A New Paradigm. “Learn – Learn More”; Dose‐Exposure‐Response at the Center of Drug Development and Regulatory Approval
The seminal paper by Sheiner1 highlighted the critical role of “learning” in drug development. He commented: “…the intellectual focus for clinical drug development should be on understanding (i.e., science and learning).”
In the 20 years since he wrote this paper, two key components have become more central to modern drug development: (1) the importance of quantifying and predicting the safety and tolerability of different dosing regimens (in addition to efficacy); and (2) the goal of personalized medicine and its inter‐relationship with wide interindividual variability (IIV) in response for efficacy, safety, and tolerability.
The former, the importance of being able to estimate how safety endpoints change as a function of drug exposure and patient covariates, was recognized by Sheiner.1 Indeed he wrote: “In confirmatory trials…a larger number of toxicity outcomes may be observed, but this is because the analysis of a confirmatory trial for toxicity is actually a learning analysis”.
Today, “learning” is not simply about efficacy endpoints. The same logic (i.e., “science and learning”) that applied to efficacy endpoints in 1997 must apply equally, if not even more importantly, to safety endpoints in 2017. We must design our studies to “learn” how safety endpoints change as a function of the drug regimen. That is, we must stop approaching safety analyses as a crude post‐hoc exercise in integrating the (whatever is available) clinical trial data to one in which the design of the studies (i.e., the dose range studied + sample size) in the whole drug program are optimized to maximize the learning for safety endpoints. We must plan for these analyses and design our studies accordingly.
The second aspect is our goal of personalized medicine. In essence, personalized medicine is about getting the right drug and right dosing regimen (personalized dosing) for each patient.2 Woodcock2 wrote: “The principal challenge in therapeutics is the variability of human responses to drugs, both for good and for ill. The ability to predict and consequently reduce this variation can significantly improve the benefit/risk balance of medicines.”
We must strive to better understand the shape of the D‐E‐R relationship at the population level (all patients), the subgroup level (all patients with covariates X and Y), and, most importantly, the patient level.
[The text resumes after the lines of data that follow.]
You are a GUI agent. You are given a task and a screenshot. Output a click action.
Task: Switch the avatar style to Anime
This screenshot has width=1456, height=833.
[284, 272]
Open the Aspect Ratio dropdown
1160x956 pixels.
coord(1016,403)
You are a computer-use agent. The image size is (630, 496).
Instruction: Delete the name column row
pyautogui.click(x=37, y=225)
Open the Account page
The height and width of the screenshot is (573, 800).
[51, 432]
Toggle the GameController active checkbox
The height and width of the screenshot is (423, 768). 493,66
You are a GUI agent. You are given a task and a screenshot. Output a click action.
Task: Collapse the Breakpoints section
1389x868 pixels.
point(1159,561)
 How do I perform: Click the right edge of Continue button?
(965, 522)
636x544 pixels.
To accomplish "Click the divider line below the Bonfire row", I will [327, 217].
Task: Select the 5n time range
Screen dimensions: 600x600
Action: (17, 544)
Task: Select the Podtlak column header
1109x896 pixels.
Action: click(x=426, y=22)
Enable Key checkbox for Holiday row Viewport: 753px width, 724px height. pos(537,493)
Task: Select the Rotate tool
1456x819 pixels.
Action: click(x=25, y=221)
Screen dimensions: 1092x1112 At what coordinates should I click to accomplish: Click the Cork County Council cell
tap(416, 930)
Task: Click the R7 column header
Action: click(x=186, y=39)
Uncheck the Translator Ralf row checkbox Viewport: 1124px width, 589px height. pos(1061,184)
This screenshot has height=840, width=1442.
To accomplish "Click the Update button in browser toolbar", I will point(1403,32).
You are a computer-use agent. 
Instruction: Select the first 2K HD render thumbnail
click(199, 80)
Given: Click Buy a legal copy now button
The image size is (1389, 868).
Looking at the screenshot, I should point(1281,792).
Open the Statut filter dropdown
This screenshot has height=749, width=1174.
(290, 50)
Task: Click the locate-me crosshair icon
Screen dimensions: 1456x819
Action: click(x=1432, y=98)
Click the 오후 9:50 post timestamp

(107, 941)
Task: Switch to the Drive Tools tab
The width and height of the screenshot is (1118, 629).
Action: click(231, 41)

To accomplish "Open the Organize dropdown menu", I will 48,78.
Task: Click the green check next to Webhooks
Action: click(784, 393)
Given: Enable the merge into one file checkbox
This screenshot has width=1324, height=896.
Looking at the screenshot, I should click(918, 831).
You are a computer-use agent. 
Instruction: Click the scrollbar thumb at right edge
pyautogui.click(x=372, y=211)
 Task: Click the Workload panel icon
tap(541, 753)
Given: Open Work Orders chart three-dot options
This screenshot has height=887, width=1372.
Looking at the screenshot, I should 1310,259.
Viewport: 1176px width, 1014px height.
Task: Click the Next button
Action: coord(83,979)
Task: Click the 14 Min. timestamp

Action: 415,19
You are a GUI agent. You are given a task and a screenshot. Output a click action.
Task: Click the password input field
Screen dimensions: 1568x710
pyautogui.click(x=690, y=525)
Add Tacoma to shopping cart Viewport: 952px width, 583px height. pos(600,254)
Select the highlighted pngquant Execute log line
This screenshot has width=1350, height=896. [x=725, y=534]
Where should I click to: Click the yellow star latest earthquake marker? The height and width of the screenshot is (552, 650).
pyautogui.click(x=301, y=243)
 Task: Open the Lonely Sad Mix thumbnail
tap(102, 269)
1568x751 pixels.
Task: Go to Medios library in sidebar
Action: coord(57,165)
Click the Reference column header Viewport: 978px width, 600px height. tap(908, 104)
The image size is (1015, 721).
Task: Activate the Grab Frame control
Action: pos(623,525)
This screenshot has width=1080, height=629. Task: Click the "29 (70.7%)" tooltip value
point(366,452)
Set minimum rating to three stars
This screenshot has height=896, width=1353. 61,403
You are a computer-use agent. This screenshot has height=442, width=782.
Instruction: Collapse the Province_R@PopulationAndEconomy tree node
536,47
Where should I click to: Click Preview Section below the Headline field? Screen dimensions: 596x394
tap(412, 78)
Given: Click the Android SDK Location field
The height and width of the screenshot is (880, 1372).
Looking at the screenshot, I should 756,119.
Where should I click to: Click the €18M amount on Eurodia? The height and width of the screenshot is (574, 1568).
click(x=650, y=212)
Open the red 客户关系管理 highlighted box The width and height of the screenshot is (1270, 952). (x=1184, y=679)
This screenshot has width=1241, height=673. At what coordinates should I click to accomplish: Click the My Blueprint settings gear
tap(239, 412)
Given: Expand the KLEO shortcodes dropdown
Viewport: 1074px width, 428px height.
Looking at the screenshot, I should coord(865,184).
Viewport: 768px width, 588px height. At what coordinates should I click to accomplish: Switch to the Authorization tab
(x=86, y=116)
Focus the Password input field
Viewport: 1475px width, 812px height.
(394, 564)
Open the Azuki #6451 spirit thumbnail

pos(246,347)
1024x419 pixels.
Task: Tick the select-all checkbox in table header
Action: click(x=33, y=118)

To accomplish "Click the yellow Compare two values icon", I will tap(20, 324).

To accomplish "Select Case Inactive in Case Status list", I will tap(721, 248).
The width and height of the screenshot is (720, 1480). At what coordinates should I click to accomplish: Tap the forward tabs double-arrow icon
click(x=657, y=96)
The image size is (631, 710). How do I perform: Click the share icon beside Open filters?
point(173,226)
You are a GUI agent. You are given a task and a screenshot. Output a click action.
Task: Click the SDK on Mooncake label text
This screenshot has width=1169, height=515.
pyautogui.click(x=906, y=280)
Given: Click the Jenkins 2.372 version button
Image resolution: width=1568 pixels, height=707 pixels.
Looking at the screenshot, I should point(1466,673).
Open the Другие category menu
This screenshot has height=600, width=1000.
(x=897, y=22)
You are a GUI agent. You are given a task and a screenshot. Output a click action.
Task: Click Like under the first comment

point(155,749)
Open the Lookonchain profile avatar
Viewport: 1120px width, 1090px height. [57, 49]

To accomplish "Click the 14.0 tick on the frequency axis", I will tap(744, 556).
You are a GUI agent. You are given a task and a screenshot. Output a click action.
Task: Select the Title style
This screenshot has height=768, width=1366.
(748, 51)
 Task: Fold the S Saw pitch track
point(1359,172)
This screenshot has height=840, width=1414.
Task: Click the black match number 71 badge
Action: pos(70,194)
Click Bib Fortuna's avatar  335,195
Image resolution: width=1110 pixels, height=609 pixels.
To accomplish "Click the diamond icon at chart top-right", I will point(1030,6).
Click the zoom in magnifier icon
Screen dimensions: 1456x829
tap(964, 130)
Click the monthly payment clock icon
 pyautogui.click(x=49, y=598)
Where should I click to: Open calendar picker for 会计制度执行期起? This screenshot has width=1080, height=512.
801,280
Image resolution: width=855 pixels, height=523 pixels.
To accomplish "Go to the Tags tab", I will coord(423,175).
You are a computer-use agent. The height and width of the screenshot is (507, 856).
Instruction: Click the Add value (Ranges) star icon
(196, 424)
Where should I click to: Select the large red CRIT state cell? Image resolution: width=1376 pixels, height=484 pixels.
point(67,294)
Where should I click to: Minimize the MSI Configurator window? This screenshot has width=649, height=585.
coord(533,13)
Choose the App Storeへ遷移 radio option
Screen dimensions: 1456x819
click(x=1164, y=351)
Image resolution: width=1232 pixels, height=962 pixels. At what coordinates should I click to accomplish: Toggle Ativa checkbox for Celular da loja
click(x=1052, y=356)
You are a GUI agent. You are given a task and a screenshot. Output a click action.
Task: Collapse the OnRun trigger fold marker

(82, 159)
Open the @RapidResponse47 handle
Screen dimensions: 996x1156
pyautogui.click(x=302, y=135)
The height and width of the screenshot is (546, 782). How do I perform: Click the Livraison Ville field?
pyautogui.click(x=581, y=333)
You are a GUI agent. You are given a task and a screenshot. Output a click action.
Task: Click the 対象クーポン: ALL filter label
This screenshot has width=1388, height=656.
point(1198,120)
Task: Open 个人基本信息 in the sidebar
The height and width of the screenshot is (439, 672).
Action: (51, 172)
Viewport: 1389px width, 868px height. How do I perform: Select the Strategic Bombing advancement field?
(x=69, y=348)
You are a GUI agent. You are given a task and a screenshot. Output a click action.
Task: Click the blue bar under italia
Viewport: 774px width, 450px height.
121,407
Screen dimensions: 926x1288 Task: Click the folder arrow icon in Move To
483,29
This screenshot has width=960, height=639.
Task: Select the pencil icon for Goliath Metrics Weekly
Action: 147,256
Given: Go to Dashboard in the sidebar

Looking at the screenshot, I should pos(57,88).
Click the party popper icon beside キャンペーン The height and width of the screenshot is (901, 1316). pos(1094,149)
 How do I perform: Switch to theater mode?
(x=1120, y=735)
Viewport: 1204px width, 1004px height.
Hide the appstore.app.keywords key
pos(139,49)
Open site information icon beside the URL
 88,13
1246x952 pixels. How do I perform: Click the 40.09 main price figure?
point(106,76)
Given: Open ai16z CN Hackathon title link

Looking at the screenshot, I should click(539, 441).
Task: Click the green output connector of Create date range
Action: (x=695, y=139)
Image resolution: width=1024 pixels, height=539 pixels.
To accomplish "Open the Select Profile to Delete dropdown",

As advocated by Woodcock,2 using individual patient characteristics (e.g., sex, age, pharmacogenetics, etc.) to better tailor the drug regimen to the patient is commendable, strongly encouraged, and fully supported. This identification and use of patient‐level characteristics to deliver better outcomes for patients is often termed “precision medicine,”4 and is likely to challenge current regulatory assessments based on population level inference.5 However, even within precision medicine, it is misguided to believe we will ever eliminate IIV, and the critical role played by dose; IIV in patient responses will remain ever present, and we must recognize this in both our approach to drug development and explicitly incorporate it as we look to best tailor medicines to patients. Two simple examples can be used to support this position.
First, there is warfarin. Warfarin is perhaps one of the most studied drugs, and Hamberg et al.6 reported a 10‐fold range in the dose required for adequate anticoagulation in adults (assessed by the prothrombin time International Normalized Ratio).